After several months of analysis, Australian investment group Macquarie Capital released on April 29 the first version of a proposal to purchase, develop and operate Utah’s struggling and unfinished fiber network, now run by UTOPIA, the Utah Telecommunication Open Infrastructure Agency. The proposal, which was first announced in limited and tentative detail last year, would, if accepted, put the financial responsibility of the network into the hands of Macquarie Capital for 30 years, after which time ownership would transfer back to UTOPIA’s 11 member cities.

The 96-page “milestone one” report outlines some preliminary details of how the agreement would work and how the network would operate. The report shows that a mandatory $18 to $20 monthly fee would be charged to every household and business in the network’s 11 member cities, even to those opting not to use it. After 2015, the monthly fee could be raised “at a mutually agreeable index.”

The buildout would mean laying an additional 1,600 miles of fiber-optic cable to extend the network to all 155,000 residents in UTOPIA’s member cities.

As Government Technology reported in April, UTOPIA’s network is now a decade old, less than half complete and, by some estimates, has a net worth of negative $132 million.

The first phase of the proposal brought no surprises, said Gary Jones, director of sales and marketing for UTOPIA. “We’ve heard the initial presentation and it’s what was expected, but it’s still early and there’s still much to be negotiated with the cities. The cities now have an opportunity to review the proposal and it is a milestone one. It’s not a complete proposal or something that could be signed tomorrow.”

The early proposal does have enough structure and costs to demonstrate that Macquarie is confident it can make the network financially viable. Basic service provided by the network would give symmetrical transfer speeds of up to 3 Mbps with a 20 GB data cap, available for no additional fee to all connected residents and businesses. Higher speed services would be made available via third-party Internet service providers that would need to buy rights to operate on the network from Macquarie Capital.

The engineering estimates were especially encouraging, said Gary Crane, city attorney for Layton, Utah. “I think all of the cities, without exception, are treating the proposal very positively and there are a lot of questions that will need to be answered in the second milestone, but we were very encouraged by what they produced,” he said. “The companies that bid on the project are first-class companies. We were really happy to see that. We were not expecting that type of response.”

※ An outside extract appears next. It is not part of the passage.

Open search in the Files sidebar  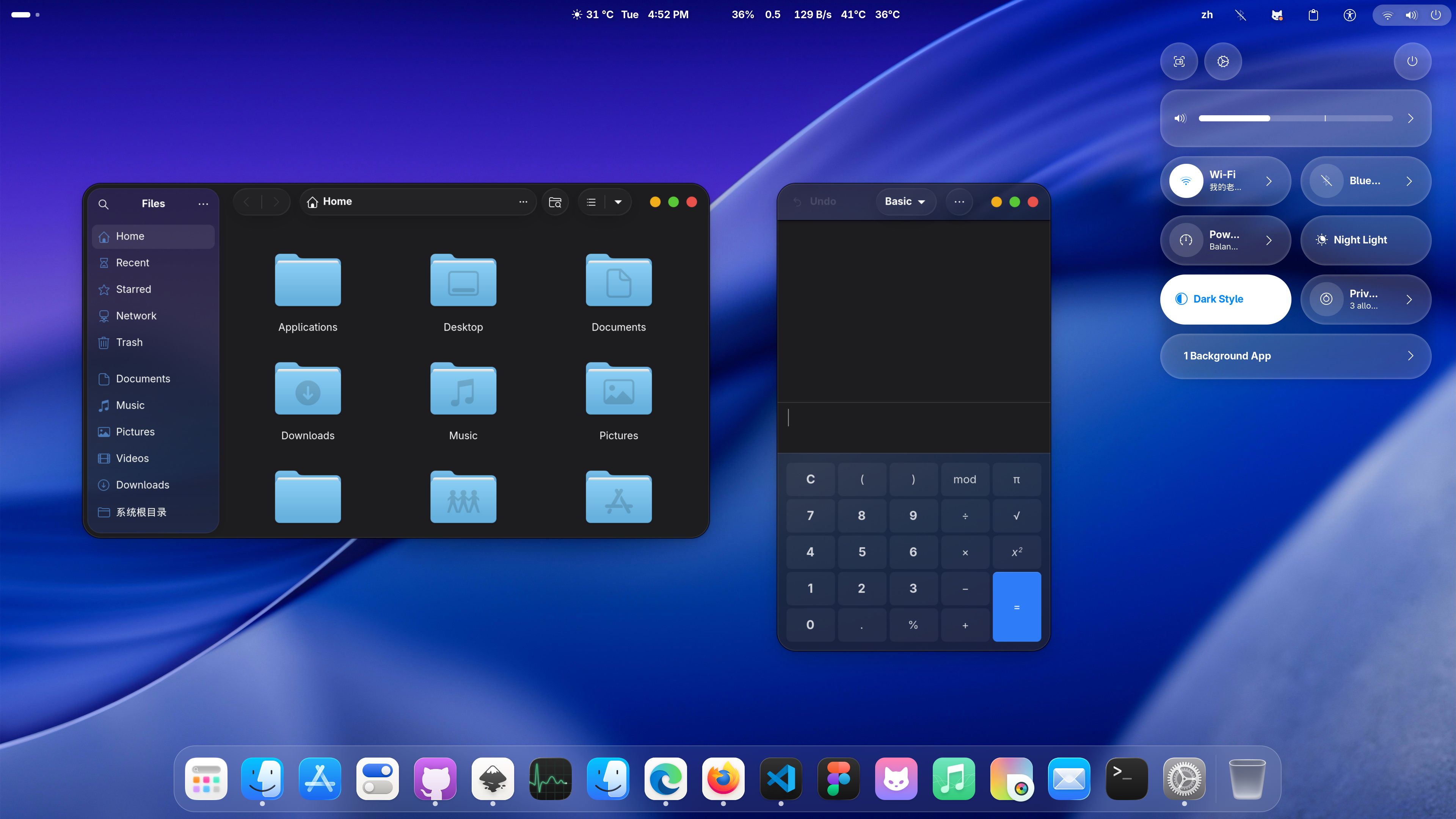coord(104,204)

This proposal would be a means for the 11 member cities to recoup their large initial investments, Crane said. As for the mandatory $18 to $20 fee, that’s actually a good thing for consumers, he said, because the network will drive down prices overall, leading to a net savings for customers. “Here in Utah, there are pretty much two incumbents that monopolize the entire market and wherever Google or UTOPIA has come into whatever cities they’ve come into, the prices from the incumbents dropped tremendously,” he said.

Royce Van Tassell, vice president of the Utah Taxpayers Association, has for years maintained that UTOPIA is a financial disaster. The new proposal, Van Tassell said, still leaves many important details unanswered that the cities need to watch carefully. “The more we look at it, the more the costs on the Macquarie deal seem to go up, and you end up dealing with a lot of unknowns as opposed to saying, 'Let’s just wash our hands and let the private sector do what they do really well,' which is buy, sell and build telecom,” he said.

After looking over the proposal for a couple days, the Utah Taxpayers Association has found one element particularly troubling, Van Tassell said. “Macquarie has said that they plan to maintain the network at a gig speed over the next 30 years,” he said. “Certainly in 2014, a gig sounds really fast. But if you go back and think about the speeds we had 20 years ago, 56k was really fast. The cities would be on the hook for the cost necessary to make that speed keep up with the times. Those costs could easily run $400 to $800 million on top of the roughly $1.5 billion that the monthly fee will cost taxpayers over that 30 years.